Sunday, June 2, 2013

The Postmortal


"Death is the only thing keeping us in line…"

PostMortal is a complex and unique read that takes a new spin on the 'apocalyptic' genre. Because Drew Margary created a world that isn't teemed with disasters and deprivation but instead one where everyone is young, no one ages, and hardly anyone can die. And it is that, the concept of forever and longevity, which ruins the human race.

PortMortal is a book set in the future, a very near future of 2019 where a 'cure' for aging has been created. It is not immortality; you can still die from murder or disease. What the cure assures is that no one will ever die of a ripe old age; the age that you get the cure at is the age at which you stay. The story follows John Farrell and the sixty years of his life after getting the cure, twenty-nine forever.

This book is brilliant in its deep understanding of what a cure for aging would essentially create. It seems like something fine and dandy but it is not, because as with anything in the world there is controversy, and the controversy around this is enough to tear the world apart. The books gives this away in style, in the several time skips that happens, because while more and more people clamp unto eternal youth the world only gets worse and worse. And it really questions the morale behind, how good is it to actually get the cure. One of my favorite things about this book is that is leaves me questioning, because hypothetically, if this cure was real, would I myself get it? And it's really hard to give a straight yes or no answer. And I think that's what Margary was trying to get at with this book, if you were given the chance to essentially be immortal, would you?

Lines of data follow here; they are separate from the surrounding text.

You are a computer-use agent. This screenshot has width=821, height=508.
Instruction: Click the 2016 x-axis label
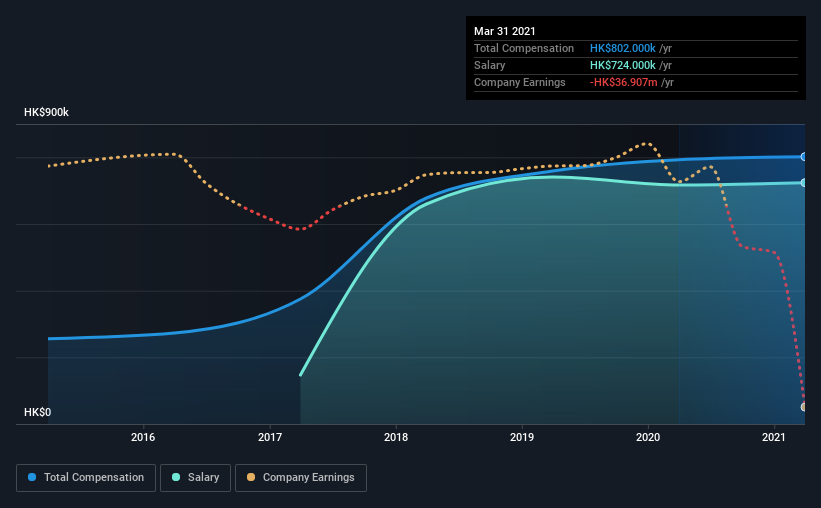click(143, 437)
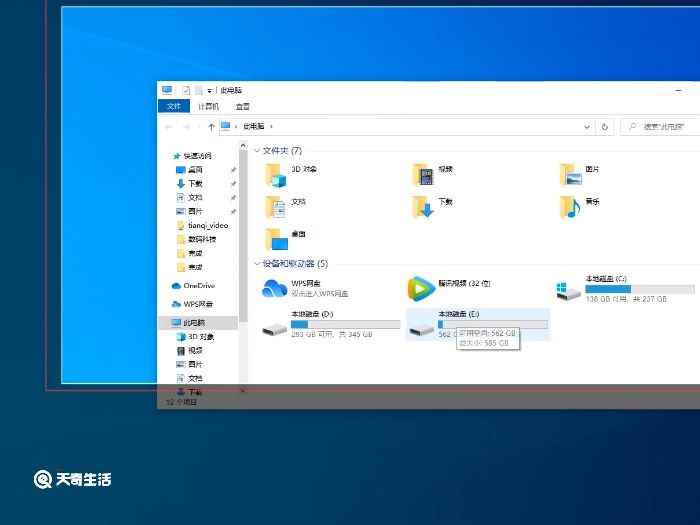Open the 文件 ribbon tab
Viewport: 700px width, 525px height.
(173, 106)
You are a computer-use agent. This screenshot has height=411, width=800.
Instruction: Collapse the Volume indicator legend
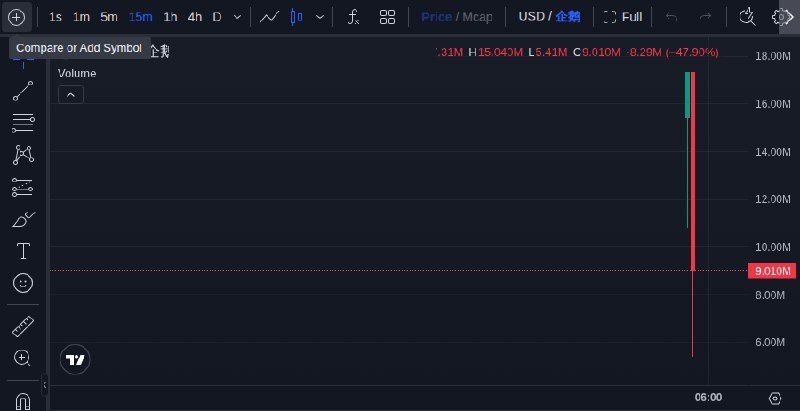[x=71, y=95]
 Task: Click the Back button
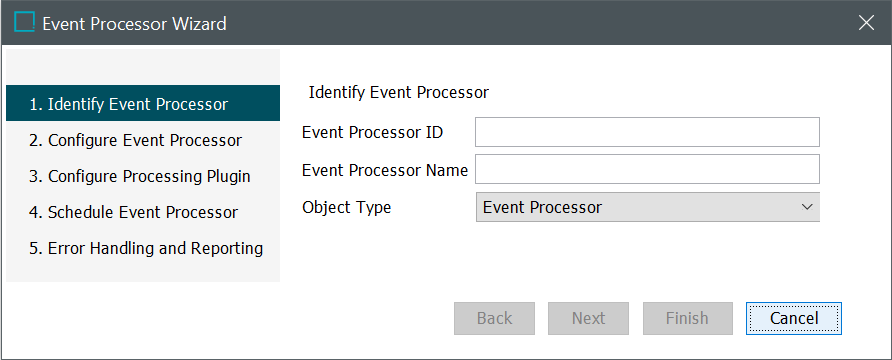tap(494, 318)
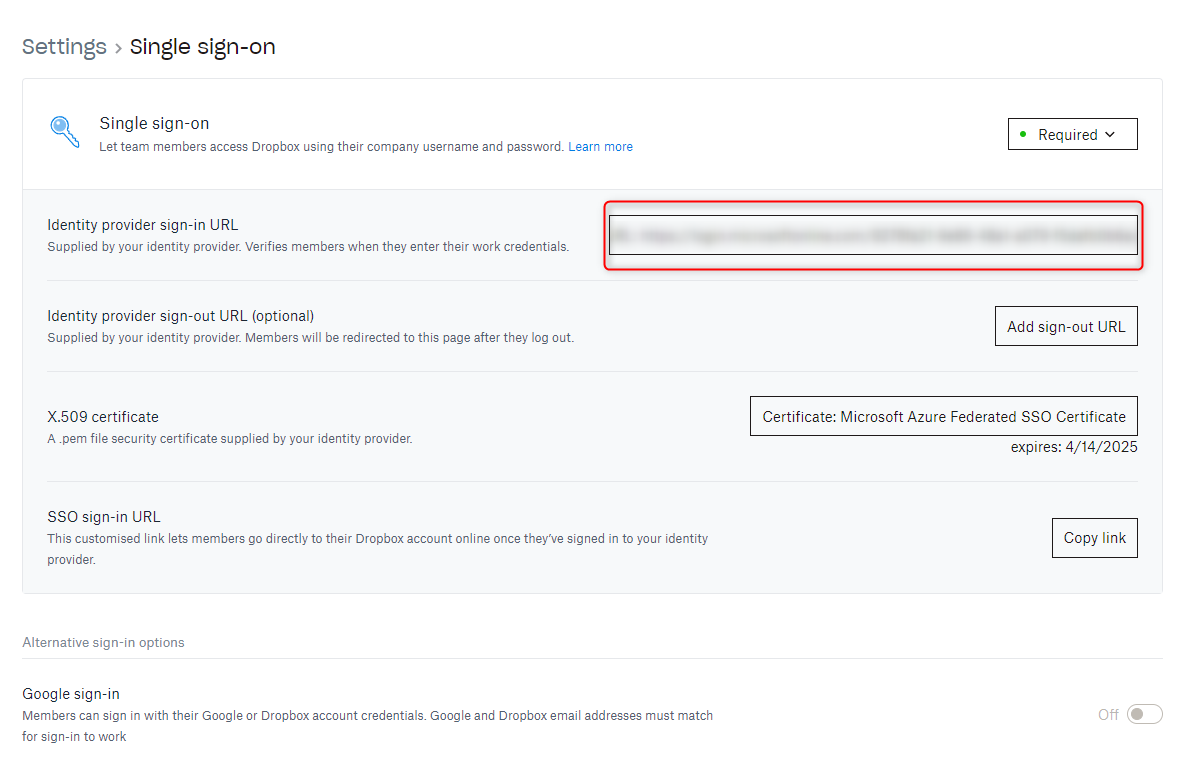Click the Alternative sign-in options header
1183x765 pixels.
click(x=103, y=642)
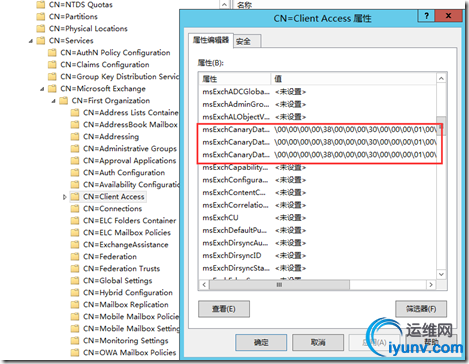Select the 属性编辑器 tab

pyautogui.click(x=211, y=40)
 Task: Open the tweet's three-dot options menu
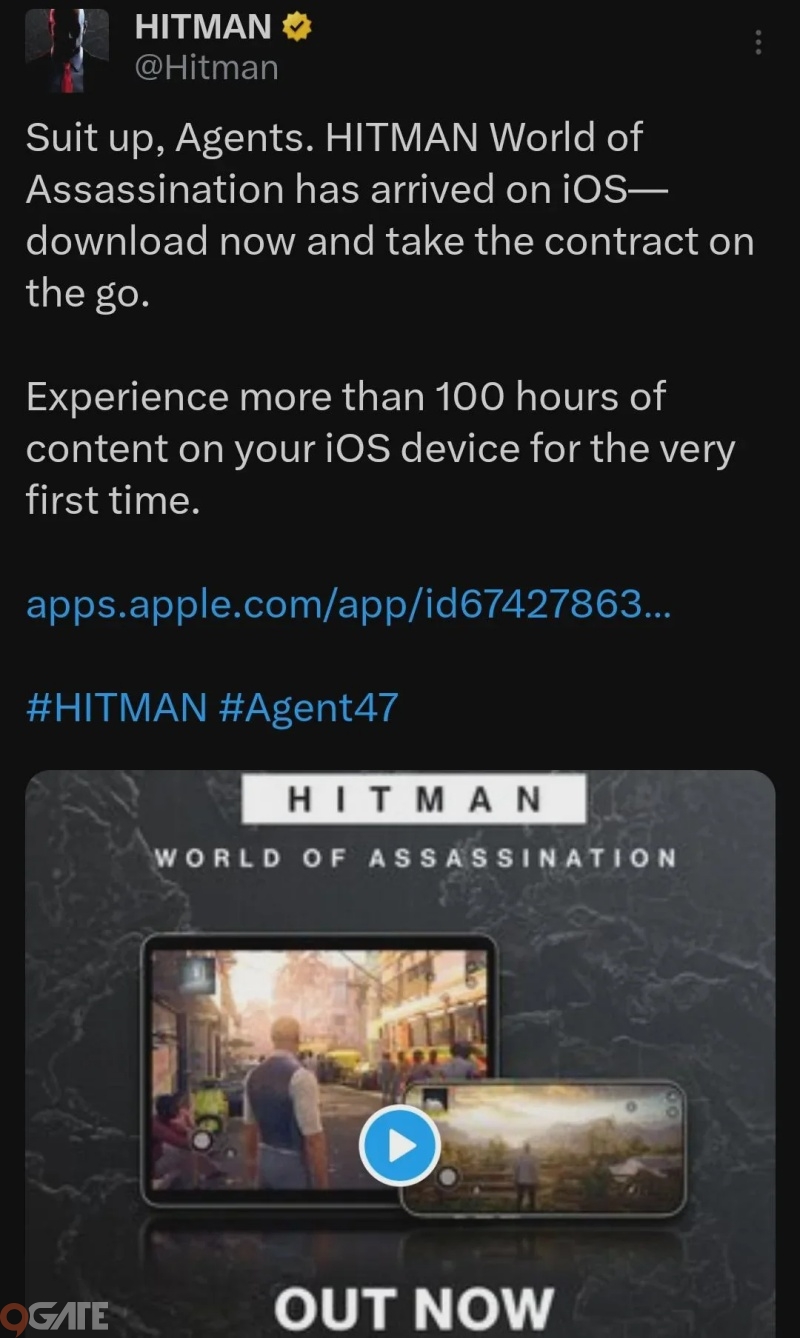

Magary also does a fantastic job in developing the character of John Farrell, because while he does in fact remain twenty-nine throughout the story he is not really twenty nine. Everything that happens in the world, every death that comes upon him, changes him and matures him in some way. And so at the end when he was eighty-nine years old, I really felt like he was eighty-nine years old. Character development in a specific art that can be done so eloquently sometimes that it just shocks you how well a person can write it, can really show it to you, can really make you feel it. To think of this, particularly when his character had the eternal age of twenty-nine, makes him brilliant.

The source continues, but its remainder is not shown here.